How to avoid data lake failures

Gartner believes that 70 percent of mature organisations will have more data flowing from data lakes to data warehouses than vice versa by 2021

Comments

Organisations are enthusiastically pressing ahead with data lake implementations. The lack of documented failures has convinced many organisations that data lakes are a magical answer to their data and analytics requirements. Many will likely fail; they just haven’t yet.

Gartner believes that 70 percent of mature organisations will have more data flowing from data lakes to data warehouses than vice versa by 2021.

Data lakes support unknown data (less organised, raw or exogenous) and unknown questions (discovery and data science oriented) to enable exploration and innovation.

Enterprises implement data lakes for a variety of reasons, many of which aren’t necessarily the reason for using them. The most common is to provide data to highly-skilled information consumers more quickly, enabling them to bypass data warehousing and data mart environments. Other reasons include the desire to create experimental environments for data scientists or to replace existing data warehousing environments.

Most organisations we speak with about this topic believe that a data lake’s characteristics of flexible data storage and diverse processing options will simplify the data management tasks of managing governance, data lifecycles, data quality and metadata.

No silver bullet

The popular view is that a data lake will be the one destination for all the data in their enterprise and the optimal platform for all their analytics. This view, however, rests on three assumptions that have proven to be incorrect.

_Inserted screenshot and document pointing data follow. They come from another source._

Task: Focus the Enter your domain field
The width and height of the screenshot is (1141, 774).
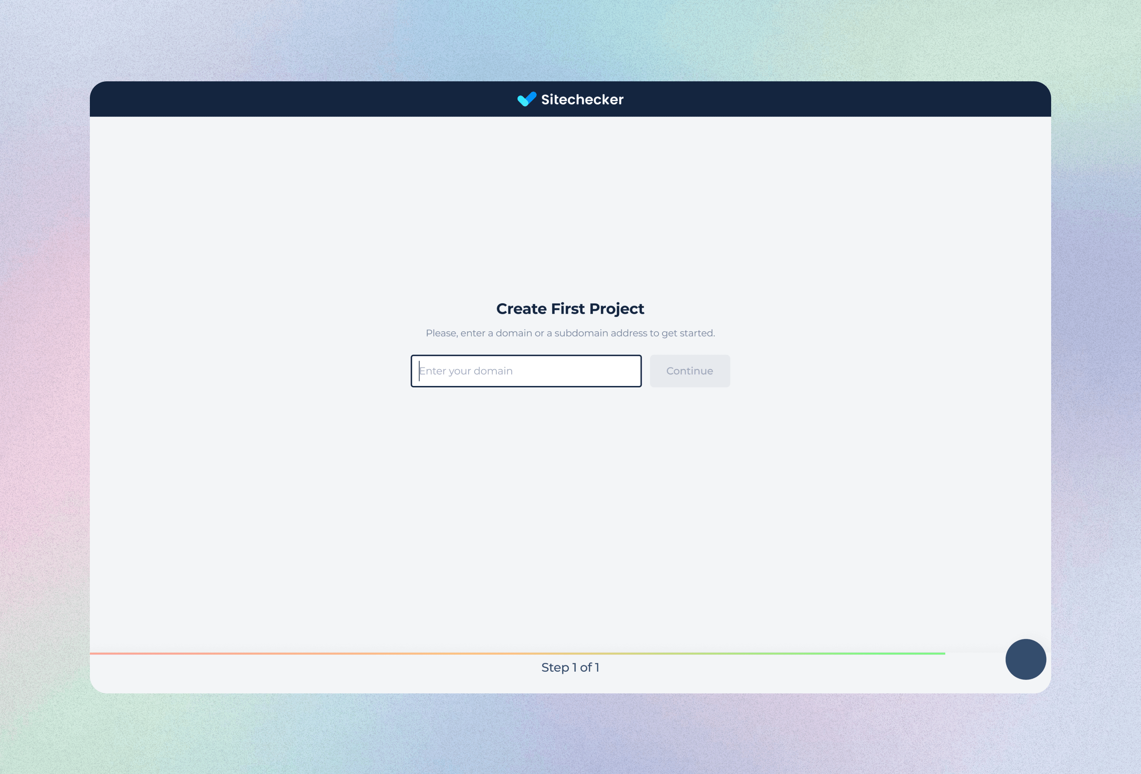Action: [525, 371]
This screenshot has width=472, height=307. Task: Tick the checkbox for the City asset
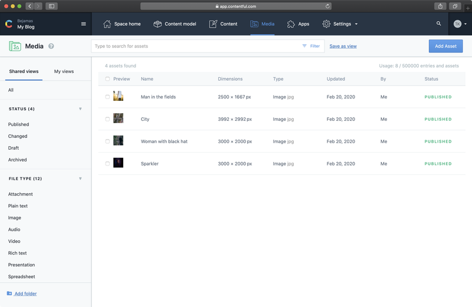[x=107, y=119]
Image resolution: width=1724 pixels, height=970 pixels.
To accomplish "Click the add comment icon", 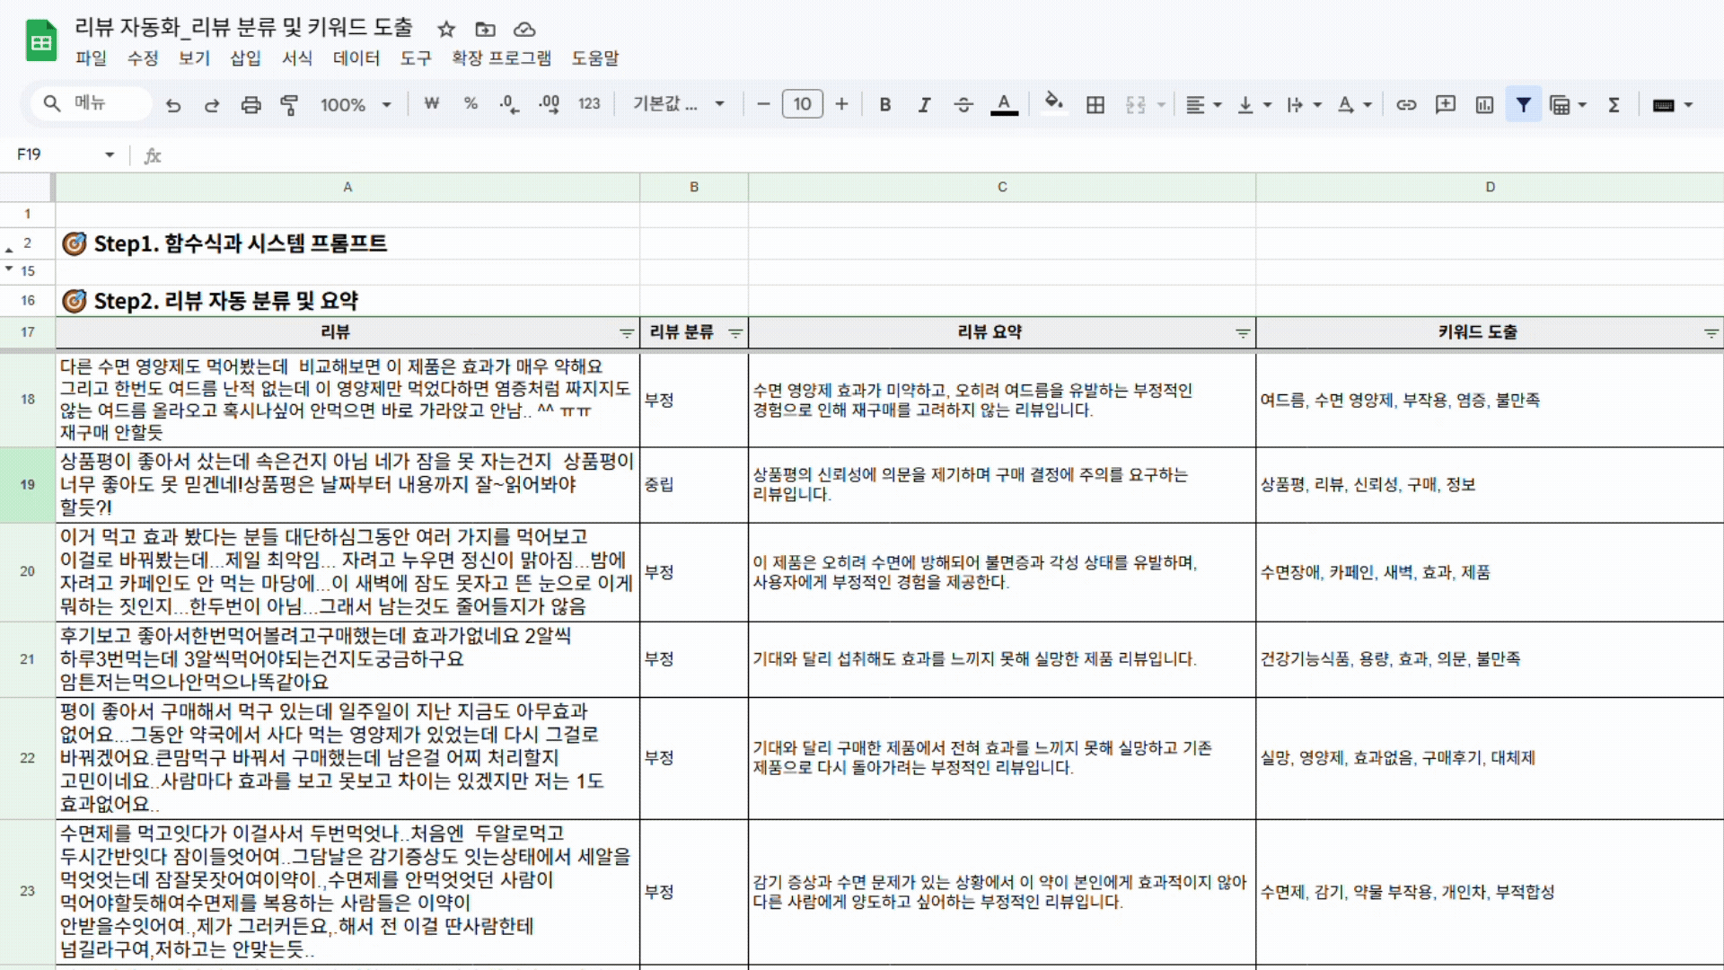I will point(1446,105).
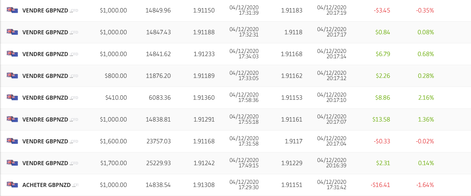Viewport: 471px width, 196px height.
Task: Open the ACHETER GBPNZD instrument link
Action: click(47, 185)
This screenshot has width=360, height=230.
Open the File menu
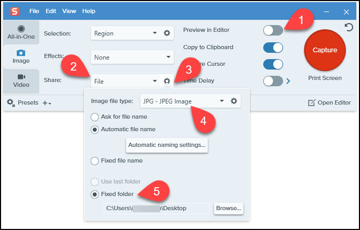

The first is that everyone in the enterprise is data literate enough to derive value from large amounts of raw or uncurated data. The reality is that only a handful of staff are skilled enough to cope with such data, and they’re likely doing so already.

The second is that the enterprise will be able to define cohesive governance and security policies across all datasets residing on a single cluster of physical infrastructure. The same attempt was made with data warehouse implementations, but proves far less successful with data lakes because the data they contain isn’t modelled. Creating policies for data without context is impossible.

The third is that data lake implementation technologies perform far better than they actually do, which leads to wild overestimations of their benefits.

Improve your chance of success

Here are the most common data lake failure scenarios and how you can avoid them.

Failure 1: Enterprise data lake

Enterprises implementing an enterprise data lake aim to unify multiple data silos into a single piece of physical infrastructure. The intention’s to readily provide all data to different groups throughout the organisation and to centralise data access for analytics. This scenario typically fails because of a variety of governance, performance and organisational challenges.

Putting all enterprise data in a single location is a long-held vision in the world of IT, and the characteristics of data lakes appear finally to make it realisable. The reality, however, is often quite different.

Reconciling the various governance, performance, political and cultural issues may take months or years. In the meantime, more autonomous parts of the organisation will create their own data lakes. These business unit lakes will be optimised for specific workloads, users and skills, and will likely be much more successful than their more aspirational enterprise data lake counterparts.

These smaller data lakes also point to a much larger trend for the decentralisation of data and analytics within organisations. By contrast, to implement an enterprise data lake is to run counter to the direction of many enterprise realities when it comes to data.

Failure 2: Data lake is my data and analytics strategy

A growing trend among data and analytics leaders is to create an overarching data and analytics strategy supporting broader digital business initiatives. Some look to data lakes as a quick substitute for more formal strategy development. Others have an ego-driven perspective – they see data lakes as means by which to be viewed as thought leaders, or to introduce major change to an enterprise they’ve recently joined.

This scenario typically fails for multiple reasons, including a misunderstanding of what constitutes a data and analytics strategy; lack of organisational clout or social capital; underestimation of data management capabilities’ immaturity; and misunderstanding of the diverse requirements of a data and analytics platform for digital business.

This scenario is the most difficult to avoid because the decision to pursue it is made largely for political, rather than business reasons. Accepting that success is unlikely is the best way to avoid it. You must define a data and analytics strategy. There’s no technology infrastructure that enables you to skip this step.

Failure 3: Infinite data lake

Organisations implementing an infinite data lake believe that all data maintains its original value indefinitely and that data doesn’t depreciate like other enterprise assets. Accordingly, these organisations expect their data lake infrastructure to scale indefinitely.

The value proposition is essentially that organisations no longer have to be concerned with data lifecycle or storage optimisation because the data lake will accommodate any amount of data, now and in the future.

This scenario is challenging to avoid because many people are obsessed with the idea that just having more data will solve their problems and help them seize new opportunities. There’s no doubt that possession of data can confer competitive advantage, but it must be timely data and relevant to current challenges and market opportunities.

Having more data for the sake of it doesn’t deliver beneficial business outcomes; it creates liability.

Nick Heudecker is a VP analyst at Gartner, offering guidance on data infrastructure for operations and analytics, as well as information management strategy. Additionally, he covers real-time analytics, in-memory technologies, and the acquisition and management of open-source software. Nick will be presenting at the Gartner Data & Analytics Summit in Sydney, 18-19 February 2019.